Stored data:

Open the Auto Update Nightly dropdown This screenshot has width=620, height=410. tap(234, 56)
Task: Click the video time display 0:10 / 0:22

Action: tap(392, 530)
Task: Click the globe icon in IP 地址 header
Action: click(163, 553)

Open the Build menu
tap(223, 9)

* * *

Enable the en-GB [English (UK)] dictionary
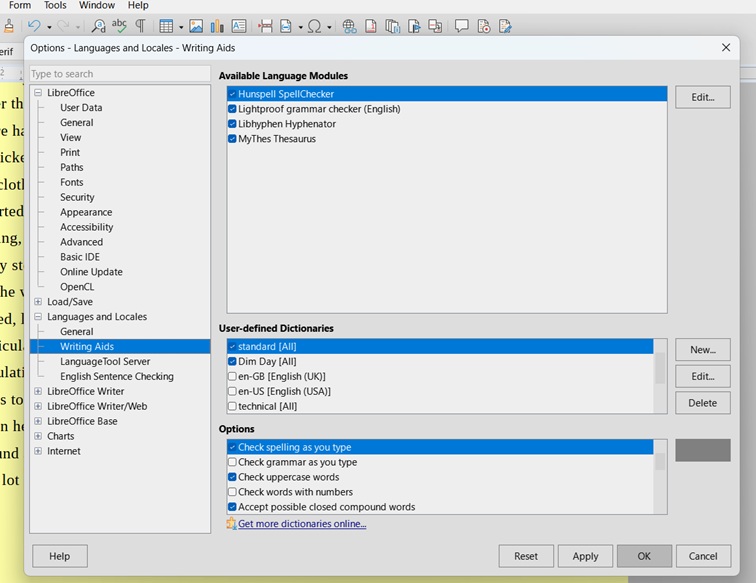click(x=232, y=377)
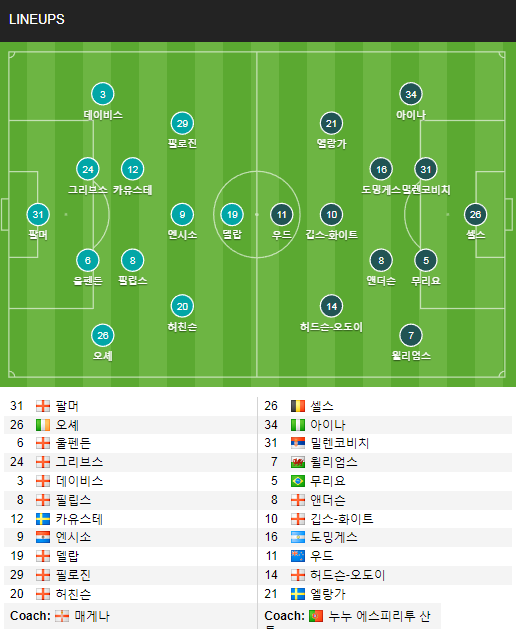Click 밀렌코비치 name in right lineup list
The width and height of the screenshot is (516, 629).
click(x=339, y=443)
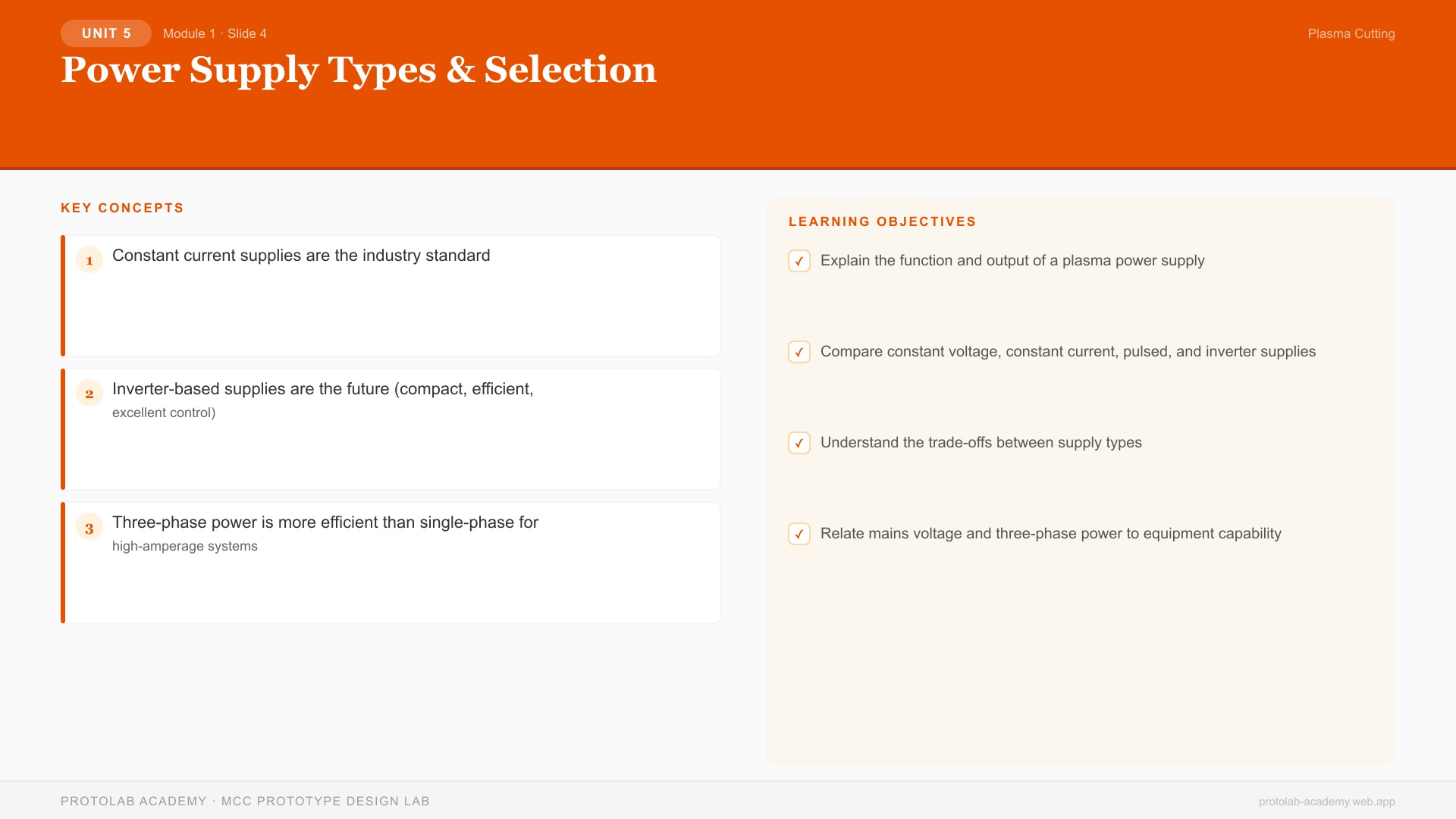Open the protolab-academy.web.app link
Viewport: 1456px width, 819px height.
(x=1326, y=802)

---

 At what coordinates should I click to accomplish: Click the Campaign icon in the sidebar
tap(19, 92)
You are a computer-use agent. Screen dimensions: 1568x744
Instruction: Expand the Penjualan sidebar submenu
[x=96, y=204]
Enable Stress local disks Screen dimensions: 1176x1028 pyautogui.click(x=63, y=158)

■ **WORK TO BE COMPLETED**: In the data, take the lines from the one containing "Open the Auto" through the one containing "tap(223, 9)", and write them out again with "Build" changed to "Tools". Leave everything else the same and give only those lines.

■ **FINAL RESULT**:
Open the Auto Update Nightly dropdown This screenshot has width=620, height=410. tap(234, 56)
Task: Click the video time display 0:10 / 0:22

Action: tap(392, 530)
Task: Click the globe icon in IP 地址 header
Action: click(163, 553)

Open the Tools menu
tap(223, 9)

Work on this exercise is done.